___ Material supplied ___

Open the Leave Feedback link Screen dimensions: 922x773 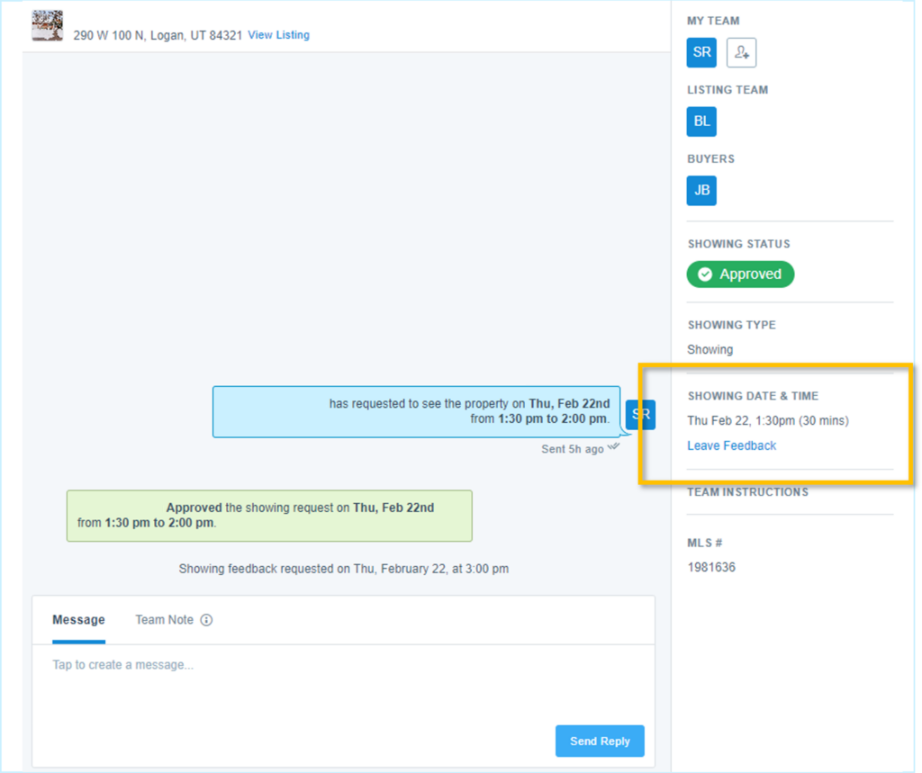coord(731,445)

___
___ Material supplied ___

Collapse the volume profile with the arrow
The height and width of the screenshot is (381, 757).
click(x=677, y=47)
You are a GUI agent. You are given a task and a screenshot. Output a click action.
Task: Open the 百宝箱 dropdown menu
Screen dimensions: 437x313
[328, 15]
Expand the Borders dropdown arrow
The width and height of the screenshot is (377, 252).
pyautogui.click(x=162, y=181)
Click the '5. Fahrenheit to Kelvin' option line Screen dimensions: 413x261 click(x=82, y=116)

___

### Exercise description
Working from the material above, retype exactly the lines from the one with "Screen dimensions: 437x313" through the one with "Click the '5.", both included, and only those lines.

### Result for this exercise
Screen dimensions: 437x313
[328, 15]
Expand the Borders dropdown arrow
The width and height of the screenshot is (377, 252).
pyautogui.click(x=162, y=181)
Click the '5. Fahrenheit to Kelvin' option line Screen dimensions: 413x261 click(x=82, y=116)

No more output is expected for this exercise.